** BEGIN Given passage **

Interfacing with Relational Database using MySQL.jl and PyMySQL

By: Estadistika -- Julia

Re-posted from: https://estadistika.github.io//julia/python/packages/relational-databases/2019/07/07/Interfacing-with-Relational-Database-using-MySQL.jl-and-PyMySQL.html

Prior to the advent of computing, relational database can be thought of log books typically used for inventory and visitor’s time-in time-out. These books contain rows that define the item/transaction, and columns describing the features of each row. Indeed, these are the core attributes of any relational database. Unlike spreadsheets, which are used for handling small datasets, databases are mostly used for storing huge transactional data for later use. They run on a server and often at the backend of any user (client) interface such as websites and mobile applications. These applications communicate with database via processing servers (e.g. Flask and Django). The figure below illustrates the request and response communcations between client and servers.

** END Given passage **
** BEGIN Given information **

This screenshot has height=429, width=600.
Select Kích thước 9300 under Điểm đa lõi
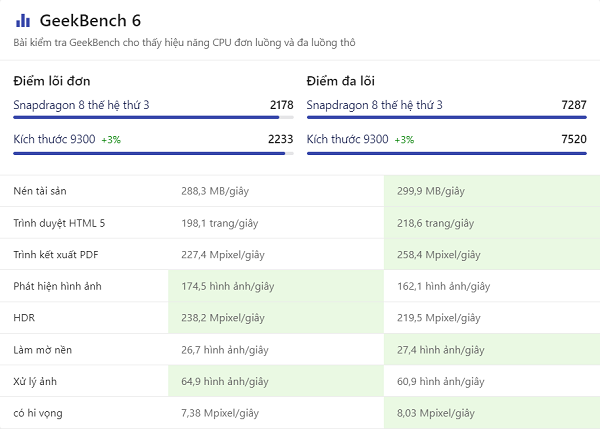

** END Given information **

• _What this exercise asks_:
1 – Sum up the post on relational databases in two sentences.
2 – Using the post on relational databases, mark each statement yes or no, and quote the words from the post that settle it.
(a) Spreadsheets are mostly used for storing huge transactional data.
(b) Databases run on a server.
(c) Websites and mobile apps talk to the database without going through processing servers.
3 – Write what comes next in the post on relational databases, starting after its final sentence.

• _Results in order_:
1 – Before computers, relational databases were like log books, with rows for items or transactions and columns describing each row, and these are the core traits of any relational database. Unlike spreadsheets, which handle small datasets, databases store huge amounts of transactional data on a server behind client interfaces such as websites and mobile apps, which reach the database through processing servers like Flask and Django.

2 –
(a) No: "Unlike spreadsheets, which are used for handling small datasets, databases are mostly used for storing huge transactional data for later use."
(b) Yes: "They run on a server and often at the backend of any user (client) interface such as websites and mobile applications."
(c) No: "These applications communicate with database via processing servers (e.g. Flask and Django)."

3 –
As mentioned earlier, databases are meant to store data for later use — in the sense that we can use it as a response to client’s requests, such as viewing or data extraction for insights. In this article, we are interested in data extraction from the database. In particular, the objective is to illustrate how to send request to MySQL server, and how to process response both from Julia and Python.

MySQL Server Setup

To start with, we need to setup MySQL server in our machine. Click the following link to download and install the application.

Note that I recommend you to download the latest version of MySQL since the setup above is using the old version.

Query: Creating Database

In order to appreciate what we are aiming in this article, we need to go through some basic SQL queries to understand what type of request to send to MySQL server. I’m using macOS, but the following should work on Windows as well. For macOS users, open the MySQL Server Shell by running mysql -u root -p (hit return or enter , and type in your MySQL root password you specified during the installation setup from the previous section) in the terminal. For windows, try to look for it in the Start Menu.



From here, we are going to check the available databases in MySQL server. To do this, run the following:

SHOW DATABASES;
-- +--------------------+
-- | Database |
-- +--------------------+
-- | information_schema |
-- | mysql |
-- | performance_schema |
-- | sys |
-- +--------------------+
-- 4 rows in set (0.00 sec)

Indeed, there are four out-of-the-box defined databases already, and we don’t want to touch that. Instead, we are going to create our own database, let’s call it tutorial. To do this, run the following codes:
CREATE DATABASE tutorial;
-- Query OK, 1 row affected (0.01 sec)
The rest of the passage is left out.